Sancho Dávila: La Espada y la Sombra del Imperio Español
Sancho Dávila y Daza, también conocido como Sancho Dávila y Toledo, fue un destacado militar y noble español durante el siglo XVI. Nacido en 1523 en Ávila, pertenecía a una familia noble y fue sobrino de Ruy Gómez de Silva, príncipe de Éboli, uno de los consejeros más cercanos del rey Felipe II.
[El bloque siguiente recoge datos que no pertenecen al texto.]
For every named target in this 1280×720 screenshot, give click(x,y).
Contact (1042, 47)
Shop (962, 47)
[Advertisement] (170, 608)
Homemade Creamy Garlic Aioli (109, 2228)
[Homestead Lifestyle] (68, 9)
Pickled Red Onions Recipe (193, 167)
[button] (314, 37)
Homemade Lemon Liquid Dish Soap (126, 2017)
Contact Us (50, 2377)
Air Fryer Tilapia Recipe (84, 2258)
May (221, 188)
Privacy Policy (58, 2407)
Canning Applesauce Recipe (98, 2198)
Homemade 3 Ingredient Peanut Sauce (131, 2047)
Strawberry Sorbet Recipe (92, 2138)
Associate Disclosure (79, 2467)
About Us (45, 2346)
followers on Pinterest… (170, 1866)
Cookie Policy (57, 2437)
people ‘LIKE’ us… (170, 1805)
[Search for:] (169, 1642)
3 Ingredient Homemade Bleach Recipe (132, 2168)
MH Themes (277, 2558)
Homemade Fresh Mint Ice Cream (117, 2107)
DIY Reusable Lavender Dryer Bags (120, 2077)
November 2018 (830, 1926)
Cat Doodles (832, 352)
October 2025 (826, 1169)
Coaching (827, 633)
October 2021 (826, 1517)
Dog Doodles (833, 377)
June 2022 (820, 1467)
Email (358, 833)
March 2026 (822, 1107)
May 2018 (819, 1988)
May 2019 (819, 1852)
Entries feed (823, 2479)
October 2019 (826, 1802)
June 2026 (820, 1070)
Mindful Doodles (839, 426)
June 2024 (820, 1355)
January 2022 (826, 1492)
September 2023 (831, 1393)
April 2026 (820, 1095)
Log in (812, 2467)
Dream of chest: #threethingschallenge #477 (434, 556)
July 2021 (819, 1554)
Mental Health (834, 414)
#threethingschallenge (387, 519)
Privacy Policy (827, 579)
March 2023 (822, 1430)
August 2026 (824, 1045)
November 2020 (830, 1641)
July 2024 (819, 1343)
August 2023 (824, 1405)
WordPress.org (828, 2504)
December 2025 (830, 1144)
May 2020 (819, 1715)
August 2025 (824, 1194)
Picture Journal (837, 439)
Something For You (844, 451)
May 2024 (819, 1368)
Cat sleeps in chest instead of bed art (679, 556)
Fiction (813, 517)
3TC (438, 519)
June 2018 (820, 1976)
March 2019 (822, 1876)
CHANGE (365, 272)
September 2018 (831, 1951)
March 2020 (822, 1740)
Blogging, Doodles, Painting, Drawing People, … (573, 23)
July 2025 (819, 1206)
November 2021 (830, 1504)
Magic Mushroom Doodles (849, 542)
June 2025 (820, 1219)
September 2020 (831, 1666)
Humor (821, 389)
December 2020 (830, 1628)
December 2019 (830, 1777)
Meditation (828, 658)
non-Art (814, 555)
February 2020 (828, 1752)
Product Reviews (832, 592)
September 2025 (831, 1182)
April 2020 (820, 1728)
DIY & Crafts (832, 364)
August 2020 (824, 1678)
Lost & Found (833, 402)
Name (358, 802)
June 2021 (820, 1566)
Sancho Dávila: La Espada y la Sombra del Imperio Español
En 1557 fue nombrado gobernador de Milán y comandante en jefe de las tropas españolas en Italia. Desde este puesto, desempeñó un papel crucial en la victoria española en la batalla de San Quintín, donde las fuerzas imperiales de Felipe II derrotaron a las tropas francesas lideradas por el duque de Montmorency. Esta victoria consolidó el control español sobre los territorios italianos y marcó el comienzo del declive del poder francés en Europa.
Durante su mandato como gobernador de Milán, Sancho Dávila también estuvo involucrado en las negociaciones del Tratado de Cateau-Cambrésis, que puso fin a las guerras italianas entre España y Francia. Este tratado, firmado en 1559, confirmó la supremacía española en Italia y permitió a Felipe II centrarse en otros frentes, como la rebelión en los Países Bajos y la lucha contra los otomanos en el Mediterráneo.
En 1568 fue nombrado capitán general de los Tercios de Flandes, donde tuvo la difícil tarea de sofocar la rebelión de los Países Bajos contra el dominio español. A pesar de la fuerte resistencia de los rebeldes y las complicadas condiciones políticas y religiosas de la región, logró importantes victorias en la batalla de Jemmingen y en el asedio de Haarlem.
Sin embargo, su mandato en Flandes también estuvo marcado por la represión y la violencia, especialmente durante la llamada «Furia Española» de 1576, cuando las tropas españolas saquearon e incendiaron Amberes, lo que provocó la muerte de miles de personas y causó un gran daño a la reputación de España en Europa.
Sancho Dávila también desempeñó un papel importante en la lucha contra los piratas berberiscos y los otomanos en el Mediterráneo. En 1571, participó en la famosa batalla de Lepanto, donde la flota de la Liga Santa, liderada por Juan de Austria, hermanastro de Felipe II, derrotó a la flota otomana en una de las batallas navales más grandes y decisivas de la historia.
Después de Lepanto fue nombrado virrey de Sicilia, un puesto clave para mantener la seguridad del Mediterráneo occidental y la lucha contra la piratería. Durante su mandato en Sicilia, impulsó la construcción y mejora de fortalezas y defensas costeras para proteger la isla de los ataques otomanos y berberiscos. También se encargó de mantener la estabilidad interna y de gestionar las relaciones con los nobles locales y el clero, lo que le permitió consolidar el control español sobre la región.
En 1580, Sancho Dávila fue nombrado comandante en jefe de la flota española en el Atlántico, un puesto de gran responsabilidad, ya que la defensa de las rutas comerciales entre España y América era crucial para el sostenimiento del imperio. Durante este periodo, se enfrentó a las incursiones de piratas y corsarios ingleses y franceses, que buscaban debilitar el dominio español en América y enriquecerse con el saqueo de las flotas cargadas de oro y plata.
La última misión importante de Sancho Dávila fue en 1588, cuando participó en la desafortunada Armada Invencible contra Inglaterra. Aunque era un experimentado militar y marino, su papel en esta campaña fue más bien secundario, ya que el mando principal recayó en el duque de Medina Sidonia, un noble sin experiencia naval. Sancho Dávila comandó la escuadra de Levante, formada por galeras y galeones provenientes de Italia y Sicilia.
La Armada Invencible fue un fracaso rotundo, debido a una combinación de factores, como la mala suerte, las tormentas, la superioridad táctica de la flota inglesa y la falta de coordinación entre las fuerzas terrestres y navales españolas. Muchos barcos fueron hundidos o capturados, y miles de hombres murieron o fueron hechos prisioneros. Sancho Dávila logró sobrevivir al desastre, pero su reputación y prestigio sufrieron un duro golpe.